Antes de que existieran los laboratorios forenses y los microscopios modernos, las personas ya se preguntaban algo muy simple: ¿por qué una bala viaja tan rápido y qué la hace tan peligrosa? La historia de la balística comienza con la invención de la pólvora, alrededor del siglo IX, cuando se descubrió que una mezcla de sustancias podía generar una gran explosión. Al principio, nadie entendía bien qué estaba pasando, solo sabían que “funcionaba”.
Con el paso del tiempo, las armas de fuego se fueron perfeccionando y surgió la necesidad de entenderlas mejor. Durante los siglos XVII y XVIII, científicos como Galileo Galilei e Isaac Newton comenzaron a estudiar el movimiento de los cuerpos, incluyendo proyectiles. Gracias a ellos se empezó a explicar la trayectoria de una bala usando matemáticas y leyes físicas, y no solo suposiciones.
Más adelante, en el siglo XIX, las armas se volvieron más precisas y apareció un problema nuevo: muchos delitos se cometían con armas de fuego y era necesario saber quién había disparado. Aquí es donde la balística da un gran salto hacia el ámbito forense. Los investigadores descubrieron que cada arma deja marcas únicas en los proyectiles y casquillos, algo parecido a una huella digital.

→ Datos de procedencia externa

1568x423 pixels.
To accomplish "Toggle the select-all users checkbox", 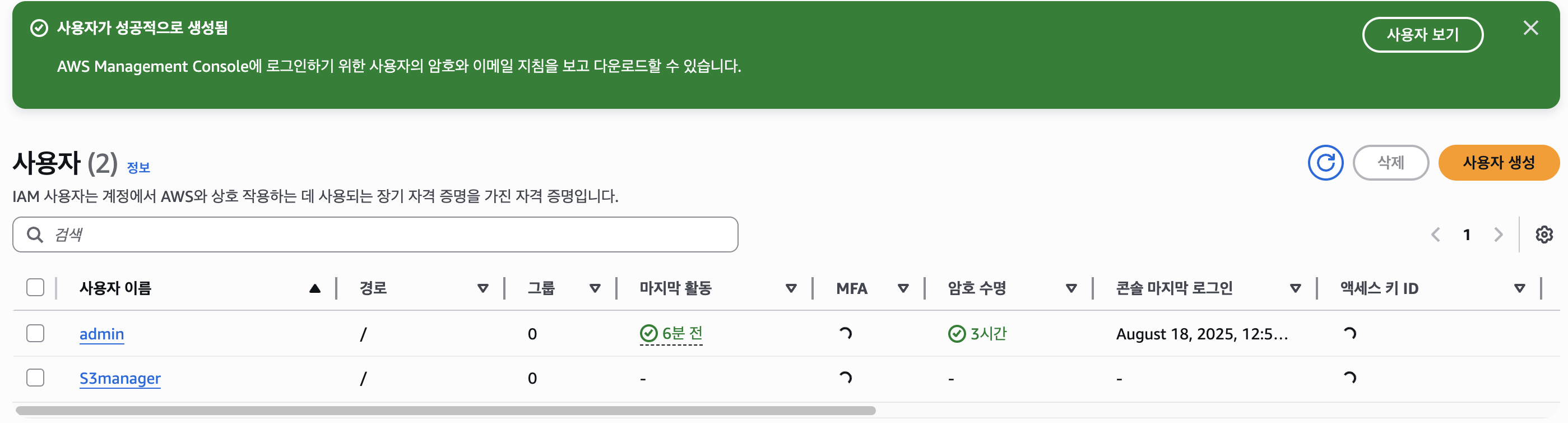I will pos(35,288).
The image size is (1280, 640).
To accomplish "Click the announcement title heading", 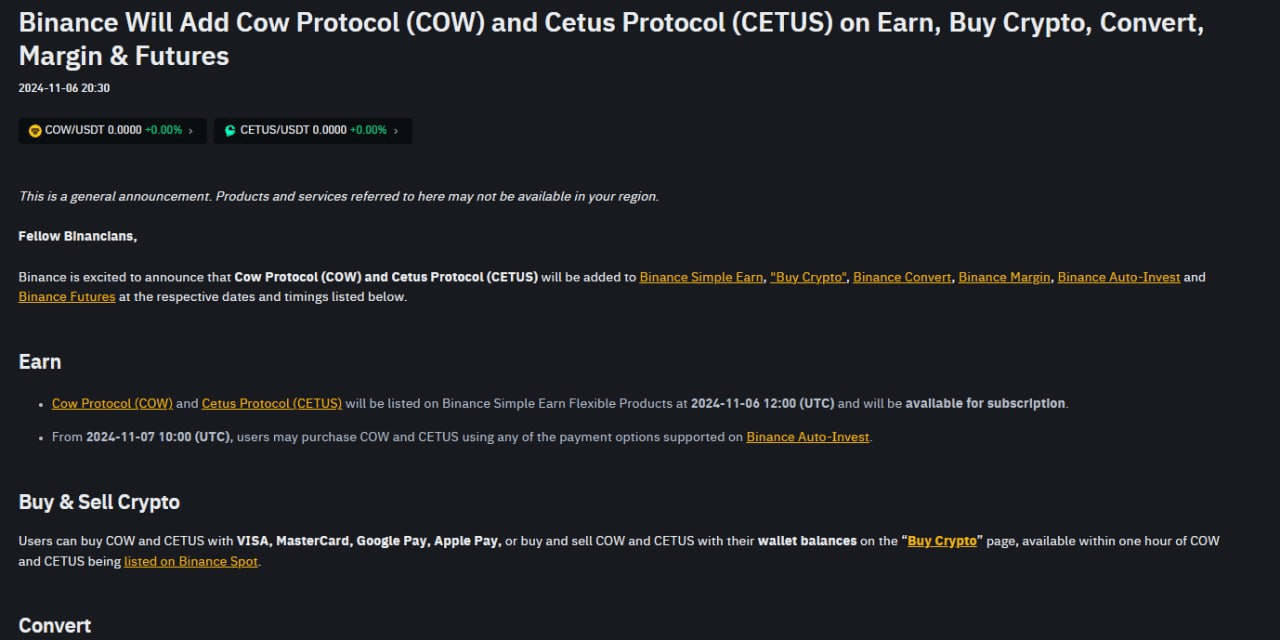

En el siglo XX, con la llegada del microscopio comparativo y la tecnología moderna, la balística forense se consolidó como una ciencia. Hoy en día, los peritos pueden relacionar un arma con un delito usando herramientas avanzadas y métodos científicos. Así, la balística pasó de ser solo un tema de guerra a convertirse en una aliada clave de la justicia.